Data supplied Start Marker

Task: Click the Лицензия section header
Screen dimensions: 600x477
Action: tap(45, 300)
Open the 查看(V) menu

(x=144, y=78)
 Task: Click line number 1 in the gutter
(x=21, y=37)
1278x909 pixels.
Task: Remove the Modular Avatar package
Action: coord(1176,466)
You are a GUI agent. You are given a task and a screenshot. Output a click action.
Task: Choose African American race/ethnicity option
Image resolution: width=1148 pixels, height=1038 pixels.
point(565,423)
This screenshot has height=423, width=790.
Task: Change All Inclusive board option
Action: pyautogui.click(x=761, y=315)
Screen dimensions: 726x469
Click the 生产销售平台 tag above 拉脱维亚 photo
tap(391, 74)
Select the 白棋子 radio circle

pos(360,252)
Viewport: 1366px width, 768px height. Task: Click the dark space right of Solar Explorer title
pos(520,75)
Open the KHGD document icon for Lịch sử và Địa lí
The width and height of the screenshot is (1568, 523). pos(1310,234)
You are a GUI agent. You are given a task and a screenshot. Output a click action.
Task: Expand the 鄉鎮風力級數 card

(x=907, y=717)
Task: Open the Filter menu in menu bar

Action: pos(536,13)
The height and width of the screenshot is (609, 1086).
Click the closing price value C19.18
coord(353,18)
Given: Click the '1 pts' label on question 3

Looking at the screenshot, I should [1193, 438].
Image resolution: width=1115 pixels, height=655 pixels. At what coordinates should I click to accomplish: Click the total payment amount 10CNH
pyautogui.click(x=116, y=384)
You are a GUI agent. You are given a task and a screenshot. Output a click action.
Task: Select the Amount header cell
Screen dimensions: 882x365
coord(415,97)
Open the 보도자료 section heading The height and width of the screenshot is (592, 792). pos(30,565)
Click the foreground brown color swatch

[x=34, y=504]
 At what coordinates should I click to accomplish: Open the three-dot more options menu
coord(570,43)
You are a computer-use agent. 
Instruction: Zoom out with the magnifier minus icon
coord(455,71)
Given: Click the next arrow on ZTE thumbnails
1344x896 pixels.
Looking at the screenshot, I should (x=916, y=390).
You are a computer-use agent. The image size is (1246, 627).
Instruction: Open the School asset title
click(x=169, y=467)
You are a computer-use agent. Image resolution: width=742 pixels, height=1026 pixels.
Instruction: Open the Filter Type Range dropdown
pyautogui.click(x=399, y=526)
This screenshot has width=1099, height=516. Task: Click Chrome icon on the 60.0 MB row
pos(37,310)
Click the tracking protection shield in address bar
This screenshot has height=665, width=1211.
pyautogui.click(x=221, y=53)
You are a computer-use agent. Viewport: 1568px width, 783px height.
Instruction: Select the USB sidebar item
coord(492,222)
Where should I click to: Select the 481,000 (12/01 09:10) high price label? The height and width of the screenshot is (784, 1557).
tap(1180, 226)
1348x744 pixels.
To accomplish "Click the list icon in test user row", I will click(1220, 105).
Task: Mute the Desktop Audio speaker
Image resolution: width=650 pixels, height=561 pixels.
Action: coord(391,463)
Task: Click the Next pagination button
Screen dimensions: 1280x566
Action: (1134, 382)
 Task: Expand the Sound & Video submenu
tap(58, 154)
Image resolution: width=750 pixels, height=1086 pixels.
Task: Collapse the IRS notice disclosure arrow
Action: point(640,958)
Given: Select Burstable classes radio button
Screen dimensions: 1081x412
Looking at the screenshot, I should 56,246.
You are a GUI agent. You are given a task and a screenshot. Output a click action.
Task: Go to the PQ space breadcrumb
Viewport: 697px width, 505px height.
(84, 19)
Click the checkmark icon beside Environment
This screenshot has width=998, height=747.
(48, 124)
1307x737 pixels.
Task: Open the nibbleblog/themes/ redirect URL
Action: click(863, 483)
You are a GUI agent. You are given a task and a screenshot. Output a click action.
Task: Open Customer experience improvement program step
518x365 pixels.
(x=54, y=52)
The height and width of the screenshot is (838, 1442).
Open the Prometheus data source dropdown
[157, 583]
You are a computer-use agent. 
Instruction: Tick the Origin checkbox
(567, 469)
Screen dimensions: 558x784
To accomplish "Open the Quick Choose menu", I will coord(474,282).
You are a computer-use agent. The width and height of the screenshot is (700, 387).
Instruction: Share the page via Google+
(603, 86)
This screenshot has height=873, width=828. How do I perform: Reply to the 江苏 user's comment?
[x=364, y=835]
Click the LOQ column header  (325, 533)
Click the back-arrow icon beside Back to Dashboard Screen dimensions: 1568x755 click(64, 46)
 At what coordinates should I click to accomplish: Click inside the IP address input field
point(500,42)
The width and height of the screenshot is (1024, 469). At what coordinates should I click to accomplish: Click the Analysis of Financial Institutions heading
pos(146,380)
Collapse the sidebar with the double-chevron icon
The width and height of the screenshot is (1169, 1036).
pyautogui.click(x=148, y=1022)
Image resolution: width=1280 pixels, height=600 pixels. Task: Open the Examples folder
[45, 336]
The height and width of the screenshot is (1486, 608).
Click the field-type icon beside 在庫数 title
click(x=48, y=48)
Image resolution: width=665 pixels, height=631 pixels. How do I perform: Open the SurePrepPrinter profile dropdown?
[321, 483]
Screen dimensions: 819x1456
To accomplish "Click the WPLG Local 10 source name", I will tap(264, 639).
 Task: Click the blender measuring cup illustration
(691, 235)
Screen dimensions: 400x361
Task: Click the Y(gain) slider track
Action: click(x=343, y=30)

Data supplied End Marker

_Directions for this task_. Every entry should be printed again exactly as it stands.

_Written solution_.
Task: Click the Лицензия section header
Screen dimensions: 600x477
Action: tap(45, 300)
Open the 查看(V) menu

(x=144, y=78)
 Task: Click line number 1 in the gutter
(x=21, y=37)
1278x909 pixels.
Task: Remove the Modular Avatar package
Action: coord(1176,466)
You are a GUI agent. You are given a task and a screenshot. Output a click action.
Task: Choose African American race/ethnicity option
Image resolution: width=1148 pixels, height=1038 pixels.
point(565,423)
This screenshot has height=423, width=790.
Task: Change All Inclusive board option
Action: pyautogui.click(x=761, y=315)
Screen dimensions: 726x469
Click the 生产销售平台 tag above 拉脱维亚 photo
tap(391, 74)
Select the 白棋子 radio circle

pos(360,252)
Viewport: 1366px width, 768px height. Task: Click the dark space right of Solar Explorer title
pos(520,75)
Open the KHGD document icon for Lịch sử và Địa lí
The width and height of the screenshot is (1568, 523). pos(1310,234)
You are a GUI agent. You are given a task and a screenshot. Output a click action.
Task: Expand the 鄉鎮風力級數 card

(x=907, y=717)
Task: Open the Filter menu in menu bar

Action: pos(536,13)
The height and width of the screenshot is (609, 1086).
Click the closing price value C19.18
coord(353,18)
Given: Click the '1 pts' label on question 3

Looking at the screenshot, I should [1193, 438].
Image resolution: width=1115 pixels, height=655 pixels. At what coordinates should I click to accomplish: Click the total payment amount 10CNH
pyautogui.click(x=116, y=384)
You are a GUI agent. You are given a task and a screenshot. Output a click action.
Task: Select the Amount header cell
Screen dimensions: 882x365
coord(415,97)
Open the 보도자료 section heading The height and width of the screenshot is (592, 792). pos(30,565)
Click the foreground brown color swatch

[x=34, y=504]
 At what coordinates should I click to accomplish: Open the three-dot more options menu
coord(570,43)
You are a computer-use agent. 
Instruction: Zoom out with the magnifier minus icon
coord(455,71)
Given: Click the next arrow on ZTE thumbnails
1344x896 pixels.
Looking at the screenshot, I should (x=916, y=390).
You are a computer-use agent. The image size is (1246, 627).
Instruction: Open the School asset title
click(x=169, y=467)
You are a computer-use agent. Image resolution: width=742 pixels, height=1026 pixels.
Instruction: Open the Filter Type Range dropdown
pyautogui.click(x=399, y=526)
This screenshot has width=1099, height=516. Task: Click Chrome icon on the 60.0 MB row
pos(37,310)
Click the tracking protection shield in address bar
This screenshot has height=665, width=1211.
pyautogui.click(x=221, y=53)
You are a computer-use agent. Viewport: 1568px width, 783px height.
Instruction: Select the USB sidebar item
coord(492,222)
Where should I click to: Select the 481,000 (12/01 09:10) high price label? The height and width of the screenshot is (784, 1557).
tap(1180, 226)
1348x744 pixels.
To accomplish "Click the list icon in test user row", I will click(1220, 105).
Task: Mute the Desktop Audio speaker
Image resolution: width=650 pixels, height=561 pixels.
Action: coord(391,463)
Task: Click the Next pagination button
Screen dimensions: 1280x566
Action: (1134, 382)
 Task: Expand the Sound & Video submenu
tap(58, 154)
Image resolution: width=750 pixels, height=1086 pixels.
Task: Collapse the IRS notice disclosure arrow
Action: point(640,958)
Given: Select Burstable classes radio button
Screen dimensions: 1081x412
Looking at the screenshot, I should 56,246.
You are a GUI agent. You are given a task and a screenshot. Output a click action.
Task: Go to the PQ space breadcrumb
Viewport: 697px width, 505px height.
(84, 19)
Click the checkmark icon beside Environment
This screenshot has width=998, height=747.
(48, 124)
1307x737 pixels.
Task: Open the nibbleblog/themes/ redirect URL
Action: click(863, 483)
You are a GUI agent. You are given a task and a screenshot. Output a click action.
Task: Open Customer experience improvement program step
518x365 pixels.
(x=54, y=52)
The height and width of the screenshot is (838, 1442).
Open the Prometheus data source dropdown
[157, 583]
You are a computer-use agent. 
Instruction: Tick the Origin checkbox
(567, 469)
Screen dimensions: 558x784
To accomplish "Open the Quick Choose menu", I will coord(474,282).
You are a computer-use agent. The width and height of the screenshot is (700, 387).
Instruction: Share the page via Google+
(603, 86)
This screenshot has height=873, width=828. How do I perform: Reply to the 江苏 user's comment?
[x=364, y=835]
Click the LOQ column header  (325, 533)
Click the back-arrow icon beside Back to Dashboard Screen dimensions: 1568x755 click(64, 46)
 At what coordinates should I click to accomplish: Click inside the IP address input field
point(500,42)
The width and height of the screenshot is (1024, 469). At what coordinates should I click to accomplish: Click the Analysis of Financial Institutions heading
pos(146,380)
Collapse the sidebar with the double-chevron icon
The width and height of the screenshot is (1169, 1036).
pyautogui.click(x=148, y=1022)
Image resolution: width=1280 pixels, height=600 pixels. Task: Open the Examples folder
[45, 336]
The height and width of the screenshot is (1486, 608).
Click the field-type icon beside 在庫数 title
click(x=48, y=48)
Image resolution: width=665 pixels, height=631 pixels. How do I perform: Open the SurePrepPrinter profile dropdown?
[321, 483]
Screen dimensions: 819x1456
To accomplish "Click the WPLG Local 10 source name", I will tap(264, 639).
 Task: Click the blender measuring cup illustration
(691, 235)
Screen dimensions: 400x361
Task: Click the Y(gain) slider track
Action: click(x=343, y=30)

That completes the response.